--- Entries supplied Enclosed Below ---

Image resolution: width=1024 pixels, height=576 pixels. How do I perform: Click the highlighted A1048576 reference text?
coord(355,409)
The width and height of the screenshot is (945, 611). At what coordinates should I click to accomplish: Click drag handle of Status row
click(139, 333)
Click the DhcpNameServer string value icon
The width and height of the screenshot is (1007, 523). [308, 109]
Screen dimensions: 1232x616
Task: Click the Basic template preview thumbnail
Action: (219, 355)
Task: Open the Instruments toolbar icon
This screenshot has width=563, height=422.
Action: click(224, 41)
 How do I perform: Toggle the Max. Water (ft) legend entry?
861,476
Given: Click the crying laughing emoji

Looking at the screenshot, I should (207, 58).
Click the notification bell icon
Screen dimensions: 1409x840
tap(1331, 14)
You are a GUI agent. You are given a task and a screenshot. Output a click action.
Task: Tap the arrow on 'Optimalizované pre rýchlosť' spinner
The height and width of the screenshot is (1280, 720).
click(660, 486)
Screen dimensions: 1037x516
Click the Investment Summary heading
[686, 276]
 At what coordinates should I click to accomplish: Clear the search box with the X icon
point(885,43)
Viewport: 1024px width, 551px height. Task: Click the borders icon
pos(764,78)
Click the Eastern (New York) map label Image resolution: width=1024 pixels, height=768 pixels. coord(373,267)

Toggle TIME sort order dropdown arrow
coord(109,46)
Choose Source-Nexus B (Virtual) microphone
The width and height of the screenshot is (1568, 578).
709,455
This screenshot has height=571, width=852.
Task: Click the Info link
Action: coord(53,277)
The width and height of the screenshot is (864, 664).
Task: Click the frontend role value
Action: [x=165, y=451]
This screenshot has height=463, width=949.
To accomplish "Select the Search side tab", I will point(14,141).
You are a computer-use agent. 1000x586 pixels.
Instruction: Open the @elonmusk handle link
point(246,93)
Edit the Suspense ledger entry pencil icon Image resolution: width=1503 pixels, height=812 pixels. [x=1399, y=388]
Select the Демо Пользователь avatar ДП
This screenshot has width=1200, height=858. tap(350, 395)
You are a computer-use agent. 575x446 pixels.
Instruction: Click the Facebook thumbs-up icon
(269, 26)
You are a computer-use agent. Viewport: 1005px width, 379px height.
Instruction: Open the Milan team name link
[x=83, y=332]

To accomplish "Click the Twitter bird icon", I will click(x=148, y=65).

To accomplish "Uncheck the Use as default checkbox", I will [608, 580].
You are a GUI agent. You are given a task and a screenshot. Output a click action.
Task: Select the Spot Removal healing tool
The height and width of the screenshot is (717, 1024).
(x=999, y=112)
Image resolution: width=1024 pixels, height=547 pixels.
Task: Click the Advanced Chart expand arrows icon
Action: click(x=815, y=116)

--- End of Enclosed Entries supplied ---

*How to complete this task*
Go through the material above and set each line down verbatim.

*Answer box*
Image resolution: width=1024 pixels, height=576 pixels. How do I perform: Click the highlighted A1048576 reference text?
coord(355,409)
The width and height of the screenshot is (945, 611). At what coordinates should I click to accomplish: Click drag handle of Status row
click(139, 333)
Click the DhcpNameServer string value icon
The width and height of the screenshot is (1007, 523). [308, 109]
Screen dimensions: 1232x616
Task: Click the Basic template preview thumbnail
Action: (219, 355)
Task: Open the Instruments toolbar icon
This screenshot has width=563, height=422.
Action: click(224, 41)
 How do I perform: Toggle the Max. Water (ft) legend entry?
861,476
Given: Click the crying laughing emoji

Looking at the screenshot, I should (207, 58).
Click the notification bell icon
Screen dimensions: 1409x840
tap(1331, 14)
You are a GUI agent. You are given a task and a screenshot. Output a click action.
Task: Tap the arrow on 'Optimalizované pre rýchlosť' spinner
The height and width of the screenshot is (1280, 720).
click(660, 486)
Screen dimensions: 1037x516
Click the Investment Summary heading
[686, 276]
 At what coordinates should I click to accomplish: Clear the search box with the X icon
point(885,43)
Viewport: 1024px width, 551px height. Task: Click the borders icon
pos(764,78)
Click the Eastern (New York) map label Image resolution: width=1024 pixels, height=768 pixels. coord(373,267)

Toggle TIME sort order dropdown arrow
coord(109,46)
Choose Source-Nexus B (Virtual) microphone
The width and height of the screenshot is (1568, 578).
709,455
This screenshot has height=571, width=852.
Task: Click the Info link
Action: coord(53,277)
The width and height of the screenshot is (864, 664).
Task: Click the frontend role value
Action: [x=165, y=451]
This screenshot has height=463, width=949.
To accomplish "Select the Search side tab", I will point(14,141).
You are a computer-use agent. 1000x586 pixels.
Instruction: Open the @elonmusk handle link
point(246,93)
Edit the Suspense ledger entry pencil icon Image resolution: width=1503 pixels, height=812 pixels. [x=1399, y=388]
Select the Демо Пользователь avatar ДП
This screenshot has width=1200, height=858. tap(350, 395)
You are a computer-use agent. 575x446 pixels.
Instruction: Click the Facebook thumbs-up icon
(269, 26)
You are a computer-use agent. Viewport: 1005px width, 379px height.
Instruction: Open the Milan team name link
[x=83, y=332]

To accomplish "Click the Twitter bird icon", I will click(x=148, y=65).

To accomplish "Uncheck the Use as default checkbox", I will [608, 580].
You are a GUI agent. You are given a task and a screenshot. Output a click action.
Task: Select the Spot Removal healing tool
The height and width of the screenshot is (717, 1024).
(x=999, y=112)
Image resolution: width=1024 pixels, height=547 pixels.
Task: Click the Advanced Chart expand arrows icon
Action: click(x=815, y=116)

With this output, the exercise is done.